▶ [HOW TO COMPLETE THIS TASK] Return the data word for word. Pictures are to be omitted.

(Beginning of MATERIALS PROVIDED)

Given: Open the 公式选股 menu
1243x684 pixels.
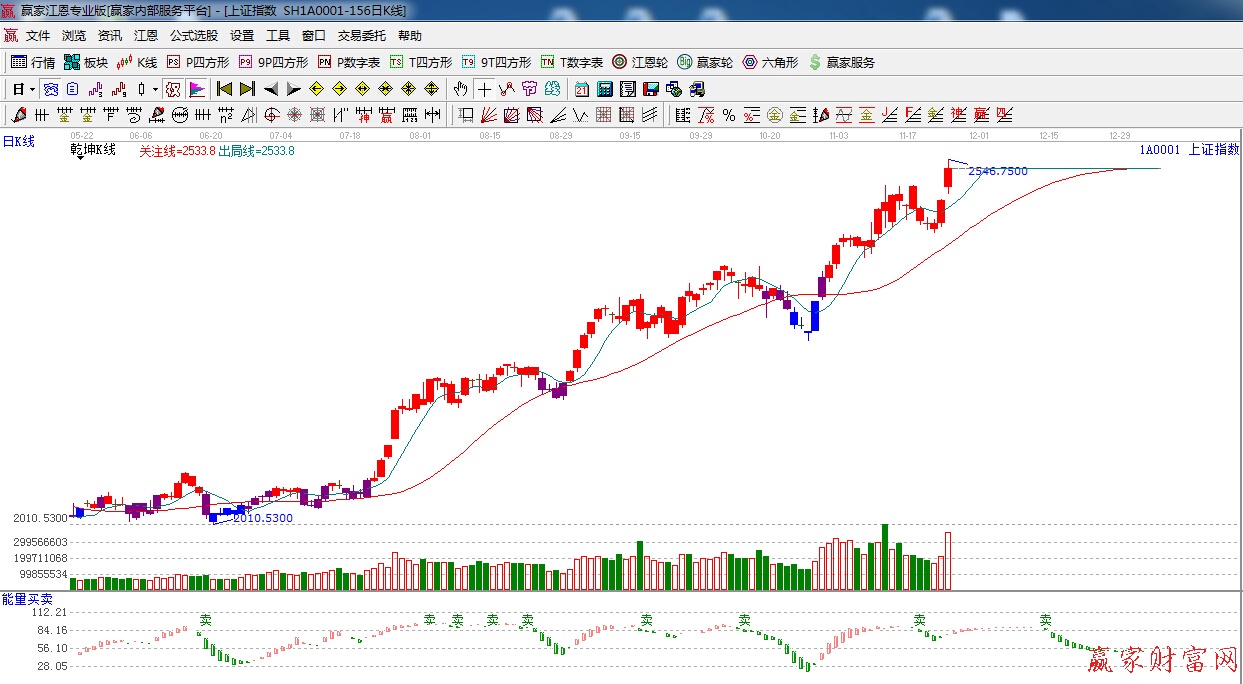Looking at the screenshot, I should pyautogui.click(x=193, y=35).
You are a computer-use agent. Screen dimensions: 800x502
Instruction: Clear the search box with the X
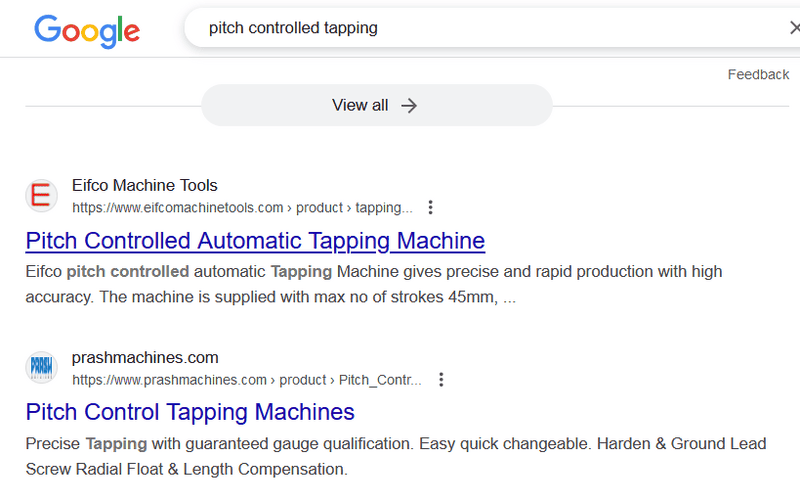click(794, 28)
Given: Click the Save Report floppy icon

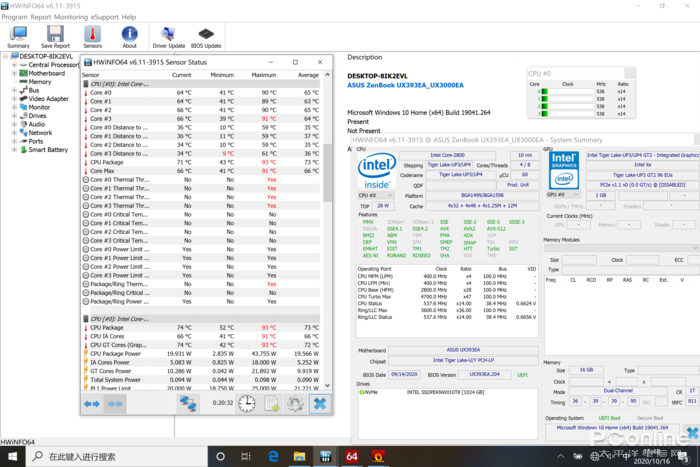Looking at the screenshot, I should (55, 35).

(End of MATERIALS PROVIDED)

▶ [ANSWER BOX]
Given: Open the 公式选股 menu
1243x684 pixels.
Looking at the screenshot, I should pyautogui.click(x=193, y=35).
You are a computer-use agent. Screen dimensions: 800x502
Instruction: Clear the search box with the X
click(794, 28)
Given: Click the Save Report floppy icon

Looking at the screenshot, I should (55, 35).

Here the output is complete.